In a statement released to the United Nations Human Rights Council, U.N. experts said they'd heard horrific accounts of prison camps, starvation and international abductions by North Korean officials. This, panel chariman Michael Donald Kirby announced, showed "large-scale patterns" of atrocities demonstrating "systematic and gross human rights violations," the New York Times reported.

"What we have seen and heard so far - the specificity, detail and shocking character of the personal testimony - appears without doubt to demand follow-up action by the world community," Kirby stated.

The panel will hand over a final report to the council in March.

Kirby, along with three other members of a U.N. team, embarked on a 10-day mission to interview more than 40 witnesses who'd reportedly experienced these violations of human rights.

During public hearings held last month in Seoul and Tokyo, the council heard a stream of first-hand reports from survivors of North Korean prison camps, in addition to those who had escaped from Pyongyang.

"Ordinary people were heard from who faced torture and imprisonment for doing nothing more than watching foreign soap operas or holding a religious belief," Kirby said. "Women and men who exercised their human right to leave the country and were forcibly repatriated spoke about their experiences of torture, sexual violence, inhumane treatment and arbitrary detention.

"We think of the testimony of a young man, imprisoned from birth and living on rodents, lizards and grass to survive and witnessing the public execution of his mother and brother," Mr. Kirby stated, expounding upon one witness' story.

A common issue coming from Pyongyang is the separation of family members from Japan and South Korea, who are reportedly abducted and taken to the North.
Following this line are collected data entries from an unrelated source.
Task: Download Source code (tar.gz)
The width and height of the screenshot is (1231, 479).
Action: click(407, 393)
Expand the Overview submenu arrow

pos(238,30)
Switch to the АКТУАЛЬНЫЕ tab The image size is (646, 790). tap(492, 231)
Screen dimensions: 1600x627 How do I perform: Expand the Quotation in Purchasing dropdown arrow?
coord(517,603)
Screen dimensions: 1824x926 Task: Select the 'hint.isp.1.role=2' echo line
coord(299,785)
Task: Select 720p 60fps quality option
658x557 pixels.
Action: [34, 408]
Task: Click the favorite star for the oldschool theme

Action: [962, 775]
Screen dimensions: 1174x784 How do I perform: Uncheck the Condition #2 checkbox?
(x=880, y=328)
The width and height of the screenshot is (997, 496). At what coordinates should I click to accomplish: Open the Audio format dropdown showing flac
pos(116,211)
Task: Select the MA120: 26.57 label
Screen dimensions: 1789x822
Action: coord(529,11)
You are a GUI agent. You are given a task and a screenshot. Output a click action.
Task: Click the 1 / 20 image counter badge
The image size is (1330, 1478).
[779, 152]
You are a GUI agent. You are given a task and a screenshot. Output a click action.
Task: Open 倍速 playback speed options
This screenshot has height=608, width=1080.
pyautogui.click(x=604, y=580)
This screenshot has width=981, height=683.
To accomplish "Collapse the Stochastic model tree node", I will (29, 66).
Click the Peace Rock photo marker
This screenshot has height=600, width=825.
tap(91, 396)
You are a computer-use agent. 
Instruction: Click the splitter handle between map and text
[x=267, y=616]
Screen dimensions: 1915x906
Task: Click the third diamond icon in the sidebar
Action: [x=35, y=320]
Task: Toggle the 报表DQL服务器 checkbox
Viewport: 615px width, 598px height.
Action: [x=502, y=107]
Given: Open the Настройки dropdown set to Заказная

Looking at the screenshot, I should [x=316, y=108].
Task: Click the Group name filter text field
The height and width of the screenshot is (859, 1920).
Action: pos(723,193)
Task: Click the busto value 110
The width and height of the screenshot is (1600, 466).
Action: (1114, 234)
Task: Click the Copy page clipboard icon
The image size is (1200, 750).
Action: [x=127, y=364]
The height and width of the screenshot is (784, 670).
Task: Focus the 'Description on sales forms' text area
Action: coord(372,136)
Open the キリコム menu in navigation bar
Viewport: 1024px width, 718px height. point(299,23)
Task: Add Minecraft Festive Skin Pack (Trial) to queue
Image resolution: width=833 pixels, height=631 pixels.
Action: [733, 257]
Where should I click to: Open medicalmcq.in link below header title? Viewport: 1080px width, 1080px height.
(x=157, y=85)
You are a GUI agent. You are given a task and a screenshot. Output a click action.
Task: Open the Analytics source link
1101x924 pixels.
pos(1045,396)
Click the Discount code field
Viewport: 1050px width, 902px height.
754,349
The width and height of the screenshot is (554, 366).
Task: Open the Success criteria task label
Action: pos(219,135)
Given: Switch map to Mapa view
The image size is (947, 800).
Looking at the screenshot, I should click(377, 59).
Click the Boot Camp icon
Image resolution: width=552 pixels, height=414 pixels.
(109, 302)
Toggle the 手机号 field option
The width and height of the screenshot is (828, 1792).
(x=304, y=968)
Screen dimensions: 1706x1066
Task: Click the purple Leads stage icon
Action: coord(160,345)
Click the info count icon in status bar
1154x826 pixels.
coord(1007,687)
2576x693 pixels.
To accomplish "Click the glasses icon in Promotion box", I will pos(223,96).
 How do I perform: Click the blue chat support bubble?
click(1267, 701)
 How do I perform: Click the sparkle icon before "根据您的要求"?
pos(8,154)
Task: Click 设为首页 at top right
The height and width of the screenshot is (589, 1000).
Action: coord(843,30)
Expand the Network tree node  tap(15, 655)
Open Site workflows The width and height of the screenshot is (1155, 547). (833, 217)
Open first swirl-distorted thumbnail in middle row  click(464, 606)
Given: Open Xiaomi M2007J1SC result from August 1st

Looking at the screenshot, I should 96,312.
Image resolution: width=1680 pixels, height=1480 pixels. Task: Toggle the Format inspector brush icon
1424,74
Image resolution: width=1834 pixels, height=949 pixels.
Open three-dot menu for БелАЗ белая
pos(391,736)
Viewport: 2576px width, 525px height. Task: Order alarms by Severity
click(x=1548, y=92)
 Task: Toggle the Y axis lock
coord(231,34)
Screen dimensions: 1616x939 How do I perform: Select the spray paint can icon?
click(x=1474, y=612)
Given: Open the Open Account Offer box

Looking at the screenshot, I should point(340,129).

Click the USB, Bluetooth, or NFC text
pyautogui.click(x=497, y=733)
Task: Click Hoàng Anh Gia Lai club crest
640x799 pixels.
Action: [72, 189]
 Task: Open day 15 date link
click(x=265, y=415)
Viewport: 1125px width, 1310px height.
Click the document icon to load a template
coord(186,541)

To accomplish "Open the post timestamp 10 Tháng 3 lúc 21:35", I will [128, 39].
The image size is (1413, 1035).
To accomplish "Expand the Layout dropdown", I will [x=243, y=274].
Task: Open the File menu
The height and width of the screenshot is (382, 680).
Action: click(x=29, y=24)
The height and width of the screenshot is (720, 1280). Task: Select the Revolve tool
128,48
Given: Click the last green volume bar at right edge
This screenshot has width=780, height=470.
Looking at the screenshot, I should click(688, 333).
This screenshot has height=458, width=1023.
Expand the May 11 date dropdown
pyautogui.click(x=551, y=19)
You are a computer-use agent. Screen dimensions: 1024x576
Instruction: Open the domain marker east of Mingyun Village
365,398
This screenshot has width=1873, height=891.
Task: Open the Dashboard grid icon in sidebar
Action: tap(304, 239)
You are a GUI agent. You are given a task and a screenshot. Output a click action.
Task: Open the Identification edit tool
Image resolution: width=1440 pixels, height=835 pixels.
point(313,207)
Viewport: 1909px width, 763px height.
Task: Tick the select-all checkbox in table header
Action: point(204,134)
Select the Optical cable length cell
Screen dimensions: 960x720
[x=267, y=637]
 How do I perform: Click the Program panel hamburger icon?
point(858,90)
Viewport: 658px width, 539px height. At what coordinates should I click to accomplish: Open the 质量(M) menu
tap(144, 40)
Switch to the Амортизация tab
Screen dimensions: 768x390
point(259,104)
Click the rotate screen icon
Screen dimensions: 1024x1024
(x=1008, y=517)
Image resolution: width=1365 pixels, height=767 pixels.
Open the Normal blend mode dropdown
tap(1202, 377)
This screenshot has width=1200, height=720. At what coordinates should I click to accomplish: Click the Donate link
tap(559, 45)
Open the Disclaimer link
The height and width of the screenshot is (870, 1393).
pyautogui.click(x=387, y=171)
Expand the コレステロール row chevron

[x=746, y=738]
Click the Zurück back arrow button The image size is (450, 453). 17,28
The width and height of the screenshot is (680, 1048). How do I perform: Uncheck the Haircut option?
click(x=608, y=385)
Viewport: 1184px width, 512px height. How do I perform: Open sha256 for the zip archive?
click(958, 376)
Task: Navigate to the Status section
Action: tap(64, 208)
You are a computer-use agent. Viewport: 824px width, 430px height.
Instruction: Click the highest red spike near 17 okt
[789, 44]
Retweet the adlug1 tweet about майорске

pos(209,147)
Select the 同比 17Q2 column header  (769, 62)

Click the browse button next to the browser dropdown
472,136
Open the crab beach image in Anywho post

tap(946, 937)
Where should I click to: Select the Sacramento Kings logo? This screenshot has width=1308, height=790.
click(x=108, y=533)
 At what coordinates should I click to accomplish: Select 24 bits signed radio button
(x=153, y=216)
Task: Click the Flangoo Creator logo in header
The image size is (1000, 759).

Meanwhile, North Korea said on Tuesday that it rejected these allegations, stating that officials in Pyongyang did not subject everyday citizens to violence and autocratic imprisonment.

North Korean U.N, envoy in Geneva Kim Yong-ho said his country "totally rejects" the report, according to the Associated Press.

Kim said the findings were based on stories "fabricated and invented by the forces hostile to the Democratic People's Republic of Korea, defectors and rebels."